Provided records:

══════════════════════════════

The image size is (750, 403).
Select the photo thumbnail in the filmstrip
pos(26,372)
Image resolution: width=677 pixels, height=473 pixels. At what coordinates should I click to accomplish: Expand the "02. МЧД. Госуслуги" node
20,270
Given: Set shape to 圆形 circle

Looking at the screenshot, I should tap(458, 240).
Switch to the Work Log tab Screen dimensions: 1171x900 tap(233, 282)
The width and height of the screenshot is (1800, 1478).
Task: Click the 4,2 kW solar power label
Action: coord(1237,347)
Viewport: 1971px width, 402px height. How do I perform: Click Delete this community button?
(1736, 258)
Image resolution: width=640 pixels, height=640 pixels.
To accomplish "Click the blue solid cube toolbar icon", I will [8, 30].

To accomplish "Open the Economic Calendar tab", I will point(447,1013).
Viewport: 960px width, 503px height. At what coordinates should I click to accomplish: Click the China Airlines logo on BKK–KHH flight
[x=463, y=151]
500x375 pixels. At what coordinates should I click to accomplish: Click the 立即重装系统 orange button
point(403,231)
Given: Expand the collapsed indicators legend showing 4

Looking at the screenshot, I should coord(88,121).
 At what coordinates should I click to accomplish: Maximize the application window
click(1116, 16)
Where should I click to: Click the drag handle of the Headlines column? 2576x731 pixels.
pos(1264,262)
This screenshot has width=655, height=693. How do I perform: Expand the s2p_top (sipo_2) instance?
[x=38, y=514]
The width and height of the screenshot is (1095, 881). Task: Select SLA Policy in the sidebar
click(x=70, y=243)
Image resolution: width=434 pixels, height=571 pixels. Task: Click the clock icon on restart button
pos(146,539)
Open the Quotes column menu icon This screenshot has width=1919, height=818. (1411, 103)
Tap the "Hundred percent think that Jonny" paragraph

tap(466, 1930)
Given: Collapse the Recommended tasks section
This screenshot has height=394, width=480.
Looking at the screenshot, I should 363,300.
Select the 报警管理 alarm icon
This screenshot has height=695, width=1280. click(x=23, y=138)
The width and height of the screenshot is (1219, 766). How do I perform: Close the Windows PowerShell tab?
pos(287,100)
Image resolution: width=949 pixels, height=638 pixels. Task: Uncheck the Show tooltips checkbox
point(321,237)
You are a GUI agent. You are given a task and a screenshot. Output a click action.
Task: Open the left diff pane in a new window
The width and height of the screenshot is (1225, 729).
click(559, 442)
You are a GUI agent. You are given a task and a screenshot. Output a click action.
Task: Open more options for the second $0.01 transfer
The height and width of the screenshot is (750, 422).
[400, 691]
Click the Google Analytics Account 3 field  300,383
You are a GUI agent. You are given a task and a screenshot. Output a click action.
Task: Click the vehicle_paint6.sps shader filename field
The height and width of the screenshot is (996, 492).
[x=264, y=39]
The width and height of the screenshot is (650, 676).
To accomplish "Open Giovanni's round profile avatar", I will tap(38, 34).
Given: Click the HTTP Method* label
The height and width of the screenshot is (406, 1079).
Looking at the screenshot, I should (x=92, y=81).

══════════════════════════════

What you are asked to do:
Send back every record, precisely as written.

Written response:
The image size is (750, 403).
Select the photo thumbnail in the filmstrip
pos(26,372)
Image resolution: width=677 pixels, height=473 pixels. At what coordinates should I click to accomplish: Expand the "02. МЧД. Госуслуги" node
20,270
Given: Set shape to 圆形 circle

Looking at the screenshot, I should tap(458, 240).
Switch to the Work Log tab Screen dimensions: 1171x900 tap(233, 282)
The width and height of the screenshot is (1800, 1478).
Task: Click the 4,2 kW solar power label
Action: coord(1237,347)
Viewport: 1971px width, 402px height. How do I perform: Click Delete this community button?
(1736, 258)
Image resolution: width=640 pixels, height=640 pixels.
To accomplish "Click the blue solid cube toolbar icon", I will [8, 30].

To accomplish "Open the Economic Calendar tab", I will point(447,1013).
Viewport: 960px width, 503px height. At what coordinates should I click to accomplish: Click the China Airlines logo on BKK–KHH flight
[x=463, y=151]
500x375 pixels. At what coordinates should I click to accomplish: Click the 立即重装系统 orange button
point(403,231)
Given: Expand the collapsed indicators legend showing 4

Looking at the screenshot, I should coord(88,121).
 At what coordinates should I click to accomplish: Maximize the application window
click(1116, 16)
Where should I click to: Click the drag handle of the Headlines column? 2576x731 pixels.
pos(1264,262)
This screenshot has width=655, height=693. How do I perform: Expand the s2p_top (sipo_2) instance?
[x=38, y=514]
The width and height of the screenshot is (1095, 881). Task: Select SLA Policy in the sidebar
click(x=70, y=243)
Image resolution: width=434 pixels, height=571 pixels. Task: Click the clock icon on restart button
pos(146,539)
Open the Quotes column menu icon This screenshot has width=1919, height=818. (1411, 103)
Tap the "Hundred percent think that Jonny" paragraph

tap(466, 1930)
Given: Collapse the Recommended tasks section
This screenshot has height=394, width=480.
Looking at the screenshot, I should 363,300.
Select the 报警管理 alarm icon
This screenshot has height=695, width=1280. click(x=23, y=138)
The width and height of the screenshot is (1219, 766). How do I perform: Close the Windows PowerShell tab?
pos(287,100)
Image resolution: width=949 pixels, height=638 pixels. Task: Uncheck the Show tooltips checkbox
point(321,237)
You are a GUI agent. You are given a task and a screenshot. Output a click action.
Task: Open the left diff pane in a new window
The width and height of the screenshot is (1225, 729).
click(559, 442)
You are a GUI agent. You are given a task and a screenshot. Output a click action.
Task: Open more options for the second $0.01 transfer
The height and width of the screenshot is (750, 422).
[400, 691]
Click the Google Analytics Account 3 field  300,383
You are a GUI agent. You are given a task and a screenshot. Output a click action.
Task: Click the vehicle_paint6.sps shader filename field
The height and width of the screenshot is (996, 492).
[x=264, y=39]
The width and height of the screenshot is (650, 676).
To accomplish "Open Giovanni's round profile avatar", I will tap(38, 34).
Given: Click the HTTP Method* label
The height and width of the screenshot is (406, 1079).
Looking at the screenshot, I should (x=92, y=81).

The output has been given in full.